Posted by RockinHSMom5 and accidentally deleted:

I have very much enjoyed all 3 of the movies (and I'm a very conservative Christian). Have never read the books though.

I cannot and will not say that Christians should or should not watch it. :-)

I will say that they are not *evil* and I will also say that obsession over anything certainly is. ;-) I do think that this blog post does not help the accusations of this series becoming obsessive though. :S And I say that with all due respect and not sarcastically at all.

I have read posts by Christians who completely criticize these movies and one of the key points they make is how obsessive this series is for people...just wanted to share that as I think that is the *only* negative aspect to your great review, just constructive criticism. ;)

Shswn said...

Thank you for this review of "Twilight". I like to read books that remind me of all the ways Christ loves us and asks us to love each other, and you pinpointed all the ways the series does that! THANK YOU!

Also,I sigh a little every time someone criticizes the writing. Just because writers can't all be George Eliot doesn't mean they aren't still good writers.

Meyers knows how to write a story that keeps me turning each page.

A good storyteller, or someone who writes witty single lines but makes my mind start wandering?

Please. Meyers really knows how to TELL A GOOD TALE. THAT's the FIRST and most important thing a fiction writer should be.

Every time I read the books, I DO see and relish in all the Christ-love themes that shine through. They are even a devotional comfort at times.

Susanne Barrett said...

Thanks Shswn--

Great thoughts here. I am still very taken with the Twilight books and still find much to commend from a Christian point of view.

I have also discovered the world of Twilight fan fiction on and We as Christians have to watch the ratings because there is a lot of smut out there, but there are some of Meyers' books written from Edward's point of view that are stellar, almost better than the original books. E-mail me if you like, and I'll send you some links. Currently I'm reading a version of New Moon from Edward's pov that is brilliant!

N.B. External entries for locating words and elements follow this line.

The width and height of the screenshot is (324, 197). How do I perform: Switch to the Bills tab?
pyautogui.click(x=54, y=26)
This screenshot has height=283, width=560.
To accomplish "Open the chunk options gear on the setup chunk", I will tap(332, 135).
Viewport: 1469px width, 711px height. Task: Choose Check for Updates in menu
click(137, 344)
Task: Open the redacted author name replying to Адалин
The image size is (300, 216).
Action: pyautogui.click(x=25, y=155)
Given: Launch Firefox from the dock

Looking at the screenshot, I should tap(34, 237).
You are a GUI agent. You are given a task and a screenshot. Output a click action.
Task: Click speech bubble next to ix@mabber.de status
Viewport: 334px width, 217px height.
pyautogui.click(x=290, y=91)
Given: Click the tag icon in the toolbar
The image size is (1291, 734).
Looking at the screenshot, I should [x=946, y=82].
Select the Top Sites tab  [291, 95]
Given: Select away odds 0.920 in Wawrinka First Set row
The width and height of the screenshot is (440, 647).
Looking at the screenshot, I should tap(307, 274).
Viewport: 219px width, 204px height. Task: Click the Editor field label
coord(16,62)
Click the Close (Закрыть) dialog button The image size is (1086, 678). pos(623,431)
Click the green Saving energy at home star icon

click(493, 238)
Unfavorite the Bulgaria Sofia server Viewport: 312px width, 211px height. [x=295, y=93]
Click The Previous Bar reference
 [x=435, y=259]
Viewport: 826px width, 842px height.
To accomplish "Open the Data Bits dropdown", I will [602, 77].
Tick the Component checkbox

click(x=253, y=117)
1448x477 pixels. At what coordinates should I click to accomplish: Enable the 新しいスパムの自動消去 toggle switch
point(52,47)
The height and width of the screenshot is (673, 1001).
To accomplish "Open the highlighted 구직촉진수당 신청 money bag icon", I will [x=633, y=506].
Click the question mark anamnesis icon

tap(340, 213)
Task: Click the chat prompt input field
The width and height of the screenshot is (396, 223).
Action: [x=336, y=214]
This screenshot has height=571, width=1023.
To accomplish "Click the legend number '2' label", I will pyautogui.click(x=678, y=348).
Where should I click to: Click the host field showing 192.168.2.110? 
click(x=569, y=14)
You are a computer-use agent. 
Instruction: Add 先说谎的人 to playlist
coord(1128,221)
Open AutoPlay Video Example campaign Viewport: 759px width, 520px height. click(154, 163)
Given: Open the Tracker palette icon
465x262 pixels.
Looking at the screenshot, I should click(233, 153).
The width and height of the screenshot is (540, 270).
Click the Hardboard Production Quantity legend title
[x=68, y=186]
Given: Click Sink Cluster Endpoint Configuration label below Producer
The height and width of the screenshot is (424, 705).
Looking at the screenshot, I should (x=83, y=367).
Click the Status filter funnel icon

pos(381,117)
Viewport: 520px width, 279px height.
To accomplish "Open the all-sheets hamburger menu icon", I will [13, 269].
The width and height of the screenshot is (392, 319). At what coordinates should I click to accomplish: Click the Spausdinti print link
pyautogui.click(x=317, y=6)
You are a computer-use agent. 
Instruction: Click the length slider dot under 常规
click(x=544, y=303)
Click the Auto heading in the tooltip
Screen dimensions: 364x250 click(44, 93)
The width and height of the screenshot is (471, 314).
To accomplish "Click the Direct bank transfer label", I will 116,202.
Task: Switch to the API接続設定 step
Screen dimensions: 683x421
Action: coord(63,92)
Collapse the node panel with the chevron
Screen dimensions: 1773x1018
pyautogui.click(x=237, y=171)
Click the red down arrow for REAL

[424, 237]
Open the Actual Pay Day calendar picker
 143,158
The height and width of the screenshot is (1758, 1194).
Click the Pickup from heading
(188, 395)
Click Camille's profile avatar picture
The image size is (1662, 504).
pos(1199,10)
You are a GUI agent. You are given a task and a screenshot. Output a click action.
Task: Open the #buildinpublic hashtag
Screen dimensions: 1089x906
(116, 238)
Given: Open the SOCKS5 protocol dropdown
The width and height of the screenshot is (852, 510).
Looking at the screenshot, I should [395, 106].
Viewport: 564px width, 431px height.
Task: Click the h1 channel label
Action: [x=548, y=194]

Thanks again for posting!! :) God bless!!! :)

Emily said...

THANK YOU!! You're point of view on these books was utterly refreshing! I have gotten so much heat from fellow Christians about Twilight and Harry Potter. My husband and I both have thoroughly enjoyed both series.
Thanks for your post! Good to know we're not alone!
Also, I noticed someone else's comment about receiving negativity about these series yet those same people have no problem watching R rated movies filled with sex and violence…I couldn't agree more. I've encountered the same. Kinda just makes you scratch your head and say "wha"???

Susanne Barrett said...

Excellent points, Emily! I agree wholeheartedly. Thank you for your support--I've received a lot of criticism from the evangelical Christian community over my views of the Twilight novels over the years, so your support is very much appreciated!! :)

I still find much to admire in the book series and even the movies. Just look at the Eclipse film scene in which Edward refuses to sleep with Bella before marriage--such a wonderful example to young teen girls everywhere! The book was better of course in that Meyer brought the moral Christian viewpoint more into play, but both the book and the movie do teach that men can be upstanding and "hot" (or quite cold in Edward's case, LOL) and still remain pure before marriage.